With Data Profiling can apply the age old management adage “You get what you inspect, not what you expect” Readers Digest.
This article will describe how to implement a data profiling dashboard in Excel and a metadata repository as well as the TSQL required to load and update the repository.
Future articles will explore the data model as well as column and table relationship analysis using the Domain profiling results.
Data Profiling is essential to properly determine inconsistencies as well data transformation requirements for integration efforts.
It is also important to be able to communicate the general data quality for the datasets or tables you will be processing.
With the assistance over the years of a few friends(Joe Novella, Scott Morgan and Michael Capes) as well as the work of Stephan DeBlois, I have created a set of TSQL Scripts that will create a set of tables that will provide the statistics to present your clients with a Data Quality Scorecard comparable to existing vendor tools such as Informatica , Data Flux , Data Stage and the SSIS Data Profiling Task.
This article contains a Complete Data Profiling Kit – Download (Code, Excel Dashboards and Samples) providing capabilities similar to leading vendor tools, such as Informatica, Data Stage, Dataflux etc…
The primary difference is the repository is open and the code is also open and available and customizable. The profiling process has 4 steps as follows:
-
Create Table Statistics – Total count of records.
-
Create Column Statistics – Specific set of statistics for each column(i.e… minimum value, maximum value , distinct count, mode pattern, blank count, null count etc…)
-
Create Column Domain Statistics – domain count(count of unique vales),domain pattern(SSN=999-99-9999,ZIP = 99999-9999)
Here is a sample of the Column Statistics Dashboard: There are three panels show one worksheet for a sample “Customers” file.

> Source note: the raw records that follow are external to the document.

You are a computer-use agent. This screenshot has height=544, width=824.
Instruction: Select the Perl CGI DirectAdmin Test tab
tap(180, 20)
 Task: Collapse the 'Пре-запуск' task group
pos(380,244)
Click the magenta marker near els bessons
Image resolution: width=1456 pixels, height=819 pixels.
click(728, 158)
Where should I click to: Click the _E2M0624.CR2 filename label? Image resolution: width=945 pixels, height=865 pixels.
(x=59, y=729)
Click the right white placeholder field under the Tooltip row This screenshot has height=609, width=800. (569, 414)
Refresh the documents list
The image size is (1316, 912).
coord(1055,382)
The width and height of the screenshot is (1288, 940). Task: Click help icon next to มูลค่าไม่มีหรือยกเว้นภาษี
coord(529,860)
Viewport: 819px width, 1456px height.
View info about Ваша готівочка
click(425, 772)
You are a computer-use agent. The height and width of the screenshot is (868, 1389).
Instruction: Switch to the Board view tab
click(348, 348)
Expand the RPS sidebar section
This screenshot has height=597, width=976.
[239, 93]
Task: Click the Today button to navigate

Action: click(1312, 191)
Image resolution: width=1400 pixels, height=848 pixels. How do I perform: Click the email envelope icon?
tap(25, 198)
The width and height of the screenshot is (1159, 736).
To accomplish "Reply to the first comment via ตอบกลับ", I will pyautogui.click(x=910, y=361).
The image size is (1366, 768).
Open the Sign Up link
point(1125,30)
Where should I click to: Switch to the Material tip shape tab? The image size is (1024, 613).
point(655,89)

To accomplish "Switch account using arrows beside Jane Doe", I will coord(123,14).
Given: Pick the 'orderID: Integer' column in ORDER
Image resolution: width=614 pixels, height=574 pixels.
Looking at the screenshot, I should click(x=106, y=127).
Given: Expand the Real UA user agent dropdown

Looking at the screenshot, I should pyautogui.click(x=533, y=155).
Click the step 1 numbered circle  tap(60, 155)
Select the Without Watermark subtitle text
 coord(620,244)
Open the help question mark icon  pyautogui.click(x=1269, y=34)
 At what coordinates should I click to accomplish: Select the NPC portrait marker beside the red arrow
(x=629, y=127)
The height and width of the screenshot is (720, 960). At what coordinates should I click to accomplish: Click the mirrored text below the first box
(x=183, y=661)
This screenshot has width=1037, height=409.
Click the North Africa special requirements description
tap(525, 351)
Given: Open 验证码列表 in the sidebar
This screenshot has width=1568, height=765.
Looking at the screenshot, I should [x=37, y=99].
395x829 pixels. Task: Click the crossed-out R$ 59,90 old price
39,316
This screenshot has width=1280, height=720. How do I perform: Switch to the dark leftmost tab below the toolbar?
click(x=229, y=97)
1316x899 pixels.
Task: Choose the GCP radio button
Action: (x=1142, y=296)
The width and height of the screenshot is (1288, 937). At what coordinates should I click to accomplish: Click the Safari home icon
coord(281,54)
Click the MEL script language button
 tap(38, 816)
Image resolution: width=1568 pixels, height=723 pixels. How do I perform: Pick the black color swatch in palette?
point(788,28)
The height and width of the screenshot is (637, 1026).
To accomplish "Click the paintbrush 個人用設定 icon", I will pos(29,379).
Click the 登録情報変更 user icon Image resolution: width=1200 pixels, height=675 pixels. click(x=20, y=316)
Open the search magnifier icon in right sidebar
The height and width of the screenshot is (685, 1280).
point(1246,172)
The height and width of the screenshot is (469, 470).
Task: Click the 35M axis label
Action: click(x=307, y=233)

Complete Column Dashboard:
- DatabaseName – Source Data Base Name
- SchemaName – Source Schema Name
- TableName – Source Table Name
- ColumnName – Source Column Name within this Table
- RecordCount – Table record count
- DistinctDomainCount – The number of distinct values within entire table.
- UniqueDomainRatio – The ration of unique records to total records.
- MostPopularDomain – The most frequently occurring value for this column.
- MostPopularDomainCount – The total for the most popular domain.
- MostPopularDomainRatio – The ration for the most popular value to total number of values.
- MinDomain – The lowest value with in this column.
- First indicator for valid values violations.
- MaxDomain – The highest value with in this column.
- First indicator for valid values violations.
- MinDomainLength – Length in characters for the minimum domain.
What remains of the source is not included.